# Document excerpt:
-=-=-=-=-
Make a domain point to another https domain - ssl

I am facing a weird issue. I do not know if it is Nginx related or DNS related but here is the problem :
I have a domain that is fine, let's say foobar.com , SSL does not face any issue. Both www. and root domain work with HTTPS.
I have a second domain, let's say foobaz.net, I need to redirect it to foobar.com in every situations (both www. and root domains).
It does actually redirect, but when I try to access https://foobaz.net/ I get a HTTPS error/warning before being redirected to https://foobar.com/ after adding it the the SSL exceptions of Chrome (https://foobar.com/ SSL certificate is OK once I get past https://foobaz.net/ SSL warning).
I do not know if it is Nginx related or DNS related, any clue of what is happening here ?
Thanks in advance.

Any https connection checks the ssl certificate before proceeding to do what it needs to do in the server(in your case, a redirection). You may have a certificate for foobar.com, which is perfectly fine, but if you don't have a valid foobaz.com certificate. That's why the error shows up, foobaz is not "secure".
A https connection is secure if all the points between you and the endpoint are secure, not only the endpoint. If foobaz is not certified, that is a non-secure middle point on your connection, and that's why the warning happens.
Get a SSL certificate for foobaz too, and the whole connection will be secure.

Related

redirect or downgrade a https request

there a way to redirect or downgrade a https request
lets say i have example.com
if some one calls it with http:// example.com all fine
if some one calls it with httpS:// example.com all fine
now if some one try to reach it httpS:// 100.200.100.200 (eg. over its ip address)
he will get a Your connection is not private as i dont have a certificate for 100.200.100.200 or just a self signed
is there a way to redirect or downgrade the connection to http only
to be able to show some message to the client whit out the need for him to
interact with the Your connection is n... message ?
or is it prohibited for security reasons
and a browser either gets what https side he requests or nothing at all
You can get a valid certificate for an IP but it's really not common (see Is it possible to have SSL certificate for IP address, not domain name? )
Anyway, nobody will visits your website by the IP, so no need to worry about it
The certificate for example.com tells you that you really are communicating with them (and, because you know you want to visits example.com, it's fine) but the certificate for 100.200.100.200 tells you that you really are communicating with 100.200.100.200, but you can't be sure it's the same person as example.com, you have to be sure you get the right IP. DNS is probably more reliable...
-=-=-=-=-
# Provided entries:
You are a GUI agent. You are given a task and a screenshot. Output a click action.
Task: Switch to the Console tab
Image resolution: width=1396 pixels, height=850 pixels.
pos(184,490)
-=-=-=-=-
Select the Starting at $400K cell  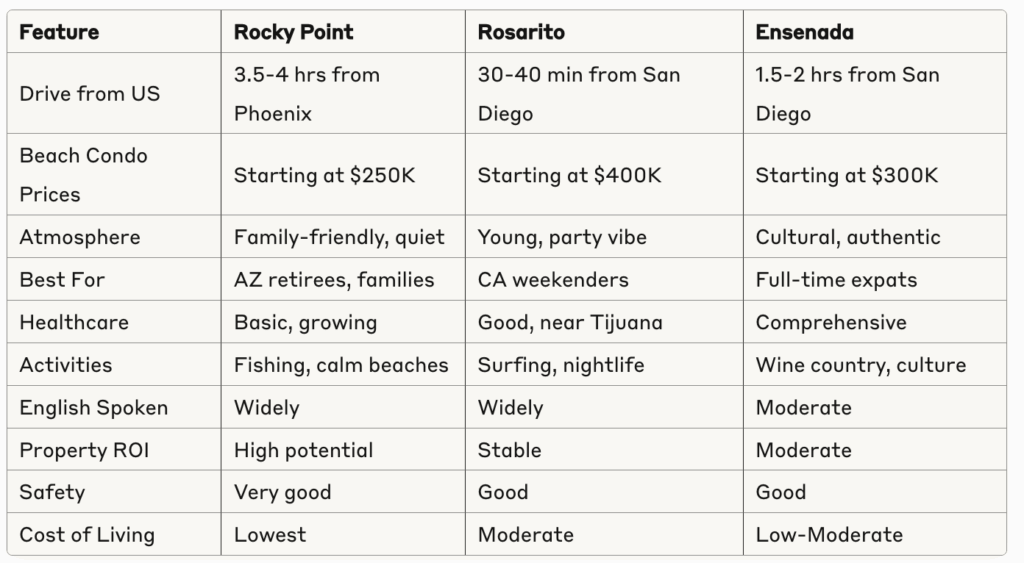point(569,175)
-=-=-=-=-
# Task list:
**A.** In the records, rewrite the lines from the line with "You are a GUI" to the line with "pos(184,490)", swapping "Console" for "Network" and keeping everything else unchanged.
**B.** Finish out the next part of the text on redirecting an HTTPS domain, picking up where it stops.

# Expected outputs:
**A.**
You are a GUI agent. You are given a task and a screenshot. Output a click action.
Task: Switch to the Network tab
Image resolution: width=1396 pixels, height=850 pixels.
pos(184,490)

**B.**
Redirect SSL to another SSL

I got several https://*.rest-service.mydomain.com. As the number of services increases, I feel managing SSL cert is costly. I bought a wildcard cert for *.mydomain.com.
Newly added services are placed under mydomain.com with a new wildcard cert and it works well. However, as always, legacy is an issue.
I still have a lot of https traffic to https://*.rest-service.mydomain.com, and its old cert is going to expire.
In this situation, is there any good approach to redirect legacy https traffics to the new one?
Since the client still knows only legacy endpoint https://*.rest-service.mydomain.com, can I redirect the client to the new server https://*.mydomain.com and handle the request as well?
I use nginx as a web server and ELB for a load balancer.
... and its old cert is going to expire.
While you can redirect from ssl to ssl (see the other answer) you still need to have a valid certificate for the host you redirect from. This means the redirection will stop working (or at least cause certificate validation errors) once the old cert expired. To fix this you need to renew the certificate.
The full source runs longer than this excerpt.